= Beginning of Section =

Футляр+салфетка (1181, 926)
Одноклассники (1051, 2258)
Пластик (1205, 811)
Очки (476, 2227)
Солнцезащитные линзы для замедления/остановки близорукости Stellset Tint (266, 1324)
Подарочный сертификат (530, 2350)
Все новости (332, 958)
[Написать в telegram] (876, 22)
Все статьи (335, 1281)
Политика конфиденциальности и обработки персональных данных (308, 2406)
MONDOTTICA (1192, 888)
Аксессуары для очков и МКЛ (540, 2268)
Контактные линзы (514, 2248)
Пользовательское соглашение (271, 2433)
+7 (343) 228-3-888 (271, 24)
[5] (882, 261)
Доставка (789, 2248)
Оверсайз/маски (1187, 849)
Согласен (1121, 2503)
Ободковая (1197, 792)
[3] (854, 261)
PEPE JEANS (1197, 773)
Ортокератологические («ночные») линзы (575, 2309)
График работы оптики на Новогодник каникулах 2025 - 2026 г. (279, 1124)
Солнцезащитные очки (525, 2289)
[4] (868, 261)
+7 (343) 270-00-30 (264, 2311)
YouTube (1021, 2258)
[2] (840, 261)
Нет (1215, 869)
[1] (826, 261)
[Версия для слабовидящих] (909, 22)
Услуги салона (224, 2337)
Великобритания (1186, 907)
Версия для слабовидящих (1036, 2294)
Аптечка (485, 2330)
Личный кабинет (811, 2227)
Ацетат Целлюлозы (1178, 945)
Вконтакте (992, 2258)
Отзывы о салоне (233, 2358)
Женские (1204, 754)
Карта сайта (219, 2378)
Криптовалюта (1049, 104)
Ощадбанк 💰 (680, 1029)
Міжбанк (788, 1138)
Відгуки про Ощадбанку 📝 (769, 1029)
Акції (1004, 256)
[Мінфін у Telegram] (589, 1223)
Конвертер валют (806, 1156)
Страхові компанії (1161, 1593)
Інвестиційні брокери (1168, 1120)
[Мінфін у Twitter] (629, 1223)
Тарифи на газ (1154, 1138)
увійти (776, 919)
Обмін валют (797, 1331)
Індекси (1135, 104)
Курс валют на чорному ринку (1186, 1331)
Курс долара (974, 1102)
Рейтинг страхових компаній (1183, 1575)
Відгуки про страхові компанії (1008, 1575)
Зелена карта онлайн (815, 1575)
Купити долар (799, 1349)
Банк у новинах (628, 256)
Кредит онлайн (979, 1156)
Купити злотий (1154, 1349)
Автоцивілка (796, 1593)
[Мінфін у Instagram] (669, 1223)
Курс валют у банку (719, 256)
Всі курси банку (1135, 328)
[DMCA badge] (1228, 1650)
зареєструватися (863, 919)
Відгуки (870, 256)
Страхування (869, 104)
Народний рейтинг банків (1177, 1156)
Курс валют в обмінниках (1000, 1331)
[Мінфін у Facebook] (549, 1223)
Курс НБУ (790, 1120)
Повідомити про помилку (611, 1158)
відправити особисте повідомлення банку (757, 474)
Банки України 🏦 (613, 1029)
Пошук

= End of Section =

Retype the listing above in full, with no alterations.

Футляр+салфетка (1181, 926)
Одноклассники (1051, 2258)
Пластик (1205, 811)
Очки (476, 2227)
Солнцезащитные линзы для замедления/остановки близорукости Stellset Tint (266, 1324)
Подарочный сертификат (530, 2350)
Все новости (332, 958)
[Написать в telegram] (876, 22)
Все статьи (335, 1281)
Политика конфиденциальности и обработки персональных данных (308, 2406)
MONDOTTICA (1192, 888)
Аксессуары для очков и МКЛ (540, 2268)
Контактные линзы (514, 2248)
Пользовательское соглашение (271, 2433)
+7 (343) 228-3-888 (271, 24)
[5] (882, 261)
Доставка (789, 2248)
Оверсайз/маски (1187, 849)
Согласен (1121, 2503)
Ободковая (1197, 792)
[3] (854, 261)
PEPE JEANS (1197, 773)
Ортокератологические («ночные») линзы (575, 2309)
График работы оптики на Новогодник каникулах 2025 - 2026 г. (279, 1124)
Солнцезащитные очки (525, 2289)
[4] (868, 261)
+7 (343) 270-00-30 (264, 2311)
YouTube (1021, 2258)
[2] (840, 261)
Нет (1215, 869)
[1] (826, 261)
[Версия для слабовидящих] (909, 22)
Услуги салона (224, 2337)
Великобритания (1186, 907)
Версия для слабовидящих (1036, 2294)
Аптечка (485, 2330)
Личный кабинет (811, 2227)
Ацетат Целлюлозы (1178, 945)
Вконтакте (992, 2258)
Отзывы о салоне (233, 2358)
Женские (1204, 754)
Карта сайта (219, 2378)
Криптовалюта (1049, 104)
Ощадбанк 💰 (680, 1029)
Міжбанк (788, 1138)
Відгуки про Ощадбанку 📝 (769, 1029)
Акції (1004, 256)
[Мінфін у Telegram] (589, 1223)
Конвертер валют (806, 1156)
Страхові компанії (1161, 1593)
Інвестиційні брокери (1168, 1120)
[Мінфін у Twitter] (629, 1223)
Тарифи на газ (1154, 1138)
увійти (776, 919)
Обмін валют (797, 1331)
Індекси (1135, 104)
Курс валют на чорному ринку (1186, 1331)
Курс долара (974, 1102)
Рейтинг страхових компаній (1183, 1575)
Відгуки про страхові компанії (1008, 1575)
Зелена карта онлайн (815, 1575)
Купити долар (799, 1349)
Банк у новинах (628, 256)
Кредит онлайн (979, 1156)
Купити злотий (1154, 1349)
Автоцивілка (796, 1593)
[Мінфін у Instagram] (669, 1223)
Курс валют у банку (719, 256)
Всі курси банку (1135, 328)
[DMCA badge] (1228, 1650)
зареєструватися (863, 919)
Відгуки (870, 256)
Страхування (869, 104)
Народний рейтинг банків (1177, 1156)
Курс валют в обмінниках (1000, 1331)
[Мінфін у Facebook] (549, 1223)
Курс НБУ (790, 1120)
Повідомити про помилку (611, 1158)
відправити особисте повідомлення банку (757, 474)
Банки України 🏦 (613, 1029)
Пошук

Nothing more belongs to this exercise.